Para mostrar que células de cobra também podem atuar como materiais piroelétricos, os pesquisadores usaram métodos da mecânica contínua da matéria mole para acoplar campos elétricos e deformação de expansão térmica. Eles também consideraram as propriedades do material, como o módulo de elasticidade e os coeficientes de expansão térmica das células. Usando essas entradas, os pesquisadores calcularam que, com base nas respostas piroelétricas de suas células de órgãos de fossas, jibóias e víboras deveriam ser capazes de detectar diferenças de temperatura no nível de milikelvin. Isso é melhor do que qualquer sensor de calor feito pelo homem e, de acordo com Sharma, implica que as cobras podem sentir a presença de um animal que está apenas 10 graus mais quente do que seu ambiente, mesmo que apareça por apenas meio segundo por vez distância de 40 centímetros de distância.

O órgão de uma cascavel. Crédito: Darbaniyan et al. /Importam

Cálculos semelhantes para cascavéis e pítons indicam que podem realizar o mesmo feito a 100 cm e 30 cm, respectivamente. Todos os três resultados concordam qualitativamente com as medições fisiológicas, diz Sharma.

Aplicações a materiais sintéticos

O novo trabalho mostra que estruturas macias e flexíveis podem de fato exibir piroeletricidade. Tais estruturas, explica Sharma, contêm cargas elétricas estáveis e estáticas incorporadas que não vazam. Eles também podem se deformar em forma e tamanho e são sensíveis à temperatura.

Os pesquisadores agora estão realizando experimentos preliminares em materiais sintéticos macios que se assemelham ao órgão de uma cobra. Os resultados desses experimentos podem confirmar o novo modelo, dizem eles, embora mais pesquisas ainda sejam necessárias para provar que o mecanismo proposto está de fato ocorrendo nas células das cobras. Estudos biológicos anteriores sugeriram que os canais de proteína conhecidos como TRPA1 estavam envolvidos, mas ainda não está claro como esses canais podem se relacionar com o novo modelo.
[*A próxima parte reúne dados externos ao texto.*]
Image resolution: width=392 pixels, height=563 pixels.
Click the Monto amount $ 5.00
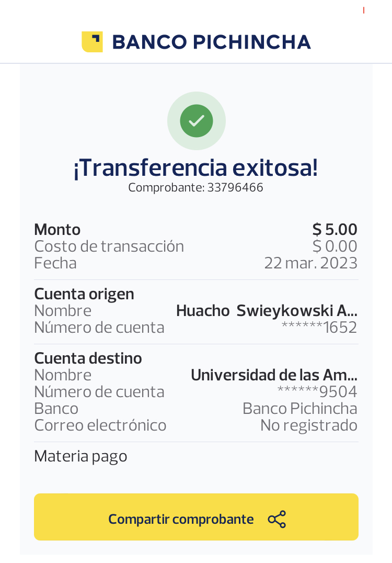pos(335,229)
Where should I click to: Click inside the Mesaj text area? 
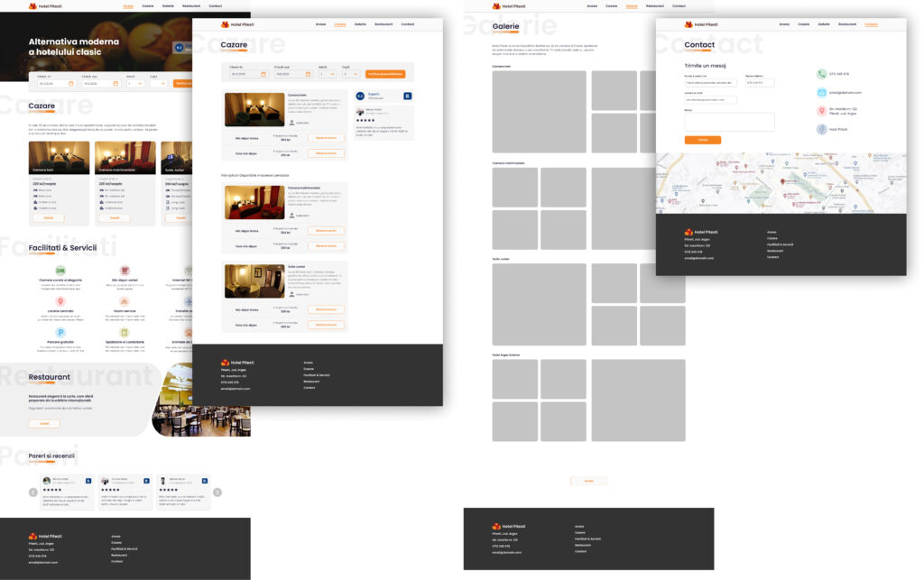pyautogui.click(x=729, y=122)
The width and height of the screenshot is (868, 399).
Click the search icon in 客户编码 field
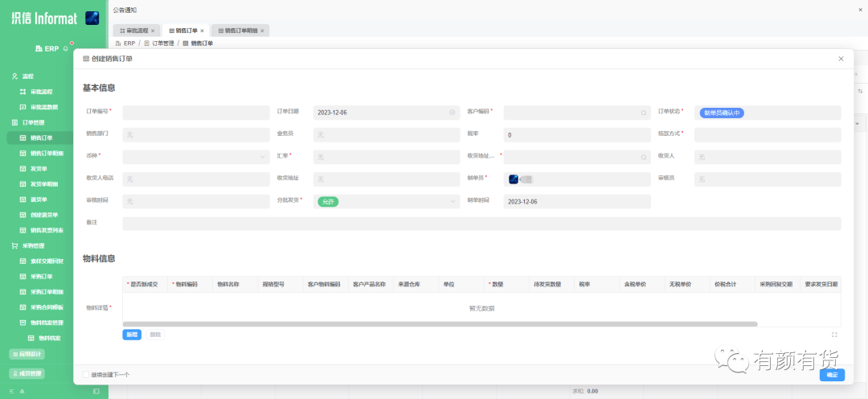[643, 113]
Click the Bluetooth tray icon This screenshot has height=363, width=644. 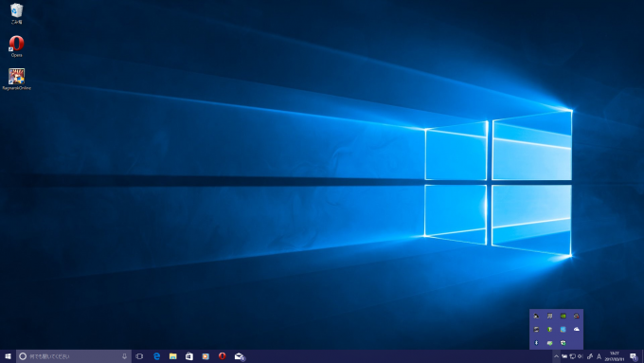point(536,343)
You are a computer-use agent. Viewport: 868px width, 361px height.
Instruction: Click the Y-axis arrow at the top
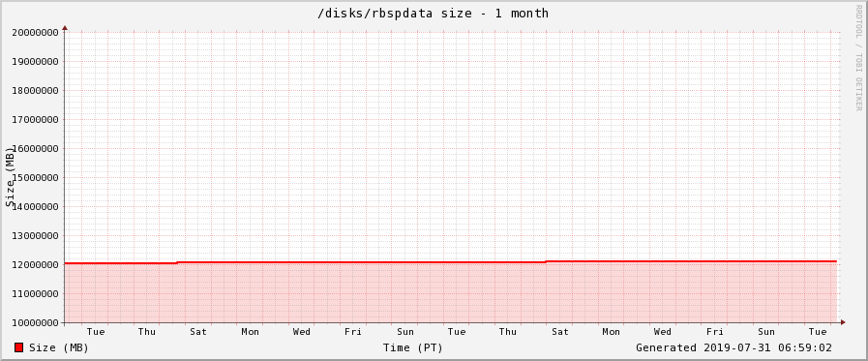65,27

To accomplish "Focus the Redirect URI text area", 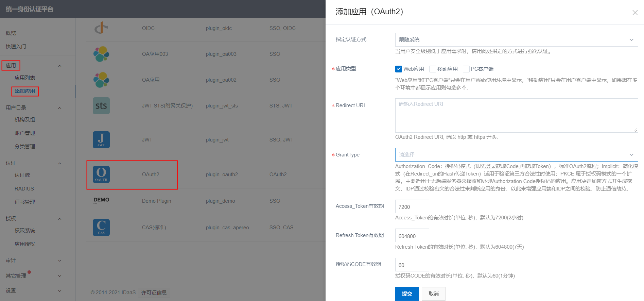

“Usando este modelo, posso criar com segurança um material macio artificial com propriedades piroelétricas – disso não há dúvida”, diz Sharma. “E estamos bastante confiantes de que descobrimos pelo menos parte da solução de como essas cobras são capazes de ver no escuro.” Agora que desenvolveram o modelo, ele acrescenta, outros cientistas podem fazer experimentos para confirmar ou refutar sua teoria sobre as habilidades de detecção de infravermelho das cobras.

Os pesquisadores, que relatam seu trabalho na Matter, dizem que agora planejam fabricar materiais macios sob medida que são altamente piroelétricos, ao mesmo tempo que demonstram o efeito eletrocalórico (inverso). “Aqui, a aplicação de um campo elétrico pode reduzir a temperatura e, assim, fornecer uma espécie de resfriamento”, disse Sharma ao Physics World. “Esse efeito só foi demonstrado de forma apreciável em materiais duros até agora.”